A total of 9824 HIV-positive patients (male: 3283; female: 6533; sex unknown: 8) were enrolled in care and support in the 19 study health centres at the time of data collection. Among them were 5066 pre-ART patients (male: 1613; female: 3446; sex unknown: 7). The remaining 4758 patients (48.4%) were on ART (male: 1670; female: 3087; sex unknown: 1). The age of the patients was 31.7 years on average and ranged from 6 to 88 years. CD4+ test results were recorded for 79.6% of patients who had ever enrolled in pre-ART and for 79.0% of all patients receiving ART.

Of the patients for whom CD4+ data were available, 3583 met the current national guidelines for ART initiation (Table 1). Under the new WHO guidelines, the number of patients who would need ART would also include the 1057 asymptomatic patients with a CD4+ count > 200 but ≤ 350 cells/mm3. All else being equal, adoption of the new guidelines would increase the total number of ART patients at the 19 study health centres from 3583 to 4640, and 23% of the patients with HIV (infection) not currently receiving ART would have to start receiving it. This would correspond to a 30% increase in the total load of patients on ART.
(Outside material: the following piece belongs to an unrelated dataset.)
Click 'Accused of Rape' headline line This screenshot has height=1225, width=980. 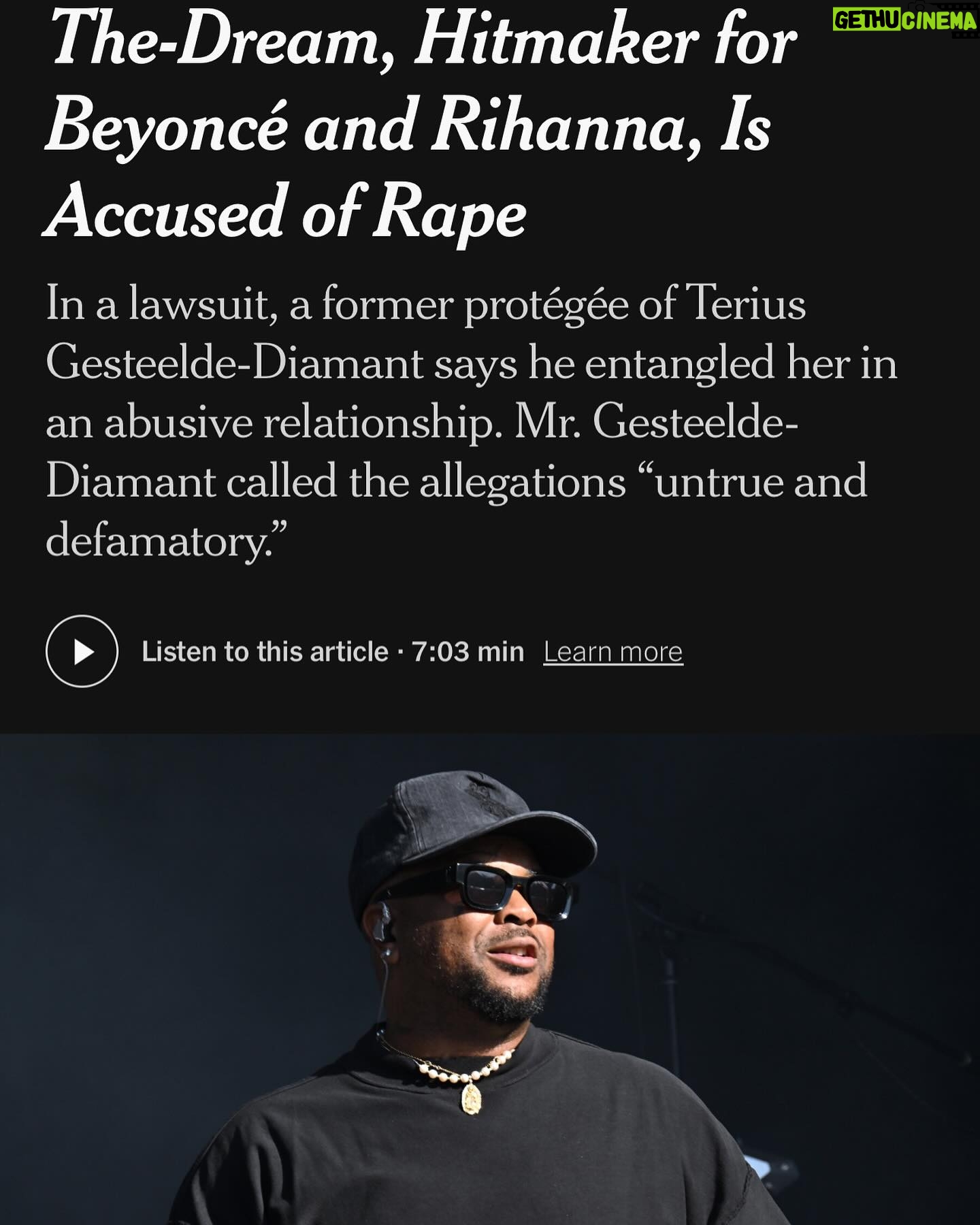[x=287, y=212]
A subset of patient records at the 12 most accessible health centres were independently verified one month after data collection. At four such health centres, 298 records were verified for staging. Of these, 8 (2.7%) records showed data errors. Data on patients with a CD4+ count of < 50 cells/mm3 were verified for all patients at eight health centres and for a random sample of 58 of 247 patients (24%) at the other four health centres. Of these patient records, 4.6% contained patient CD4+ counts that differed by more than 5% from the reported counts. If, for instance, the reported CD4+ count was 300 cells/mm3 and the recorded count was 400 cells/mm3, the difference between the two was 25%, a value above the 5% difference considered acceptable. Data on CD4+ counts ranging from 50 to 900 cells/mm3 were verified for 88 of 425 (21%) patients at one health centre; 2.3% of these records were found to contain CD4+ counts that deviated by more than 5% from the original data. Lastly, CD4+ counts > 900 cells/mm3 were verified for all patients at eight health centres and for 21 of 24 patients (88%) at the four additional health centres. The proportion of records showing a difference in CD4+ data of more than 5% was 3.1%. Overall, 5.3% of patient records were verified for data accuracy and 3.8% of these records deviated by more than 5% from the data collected originally.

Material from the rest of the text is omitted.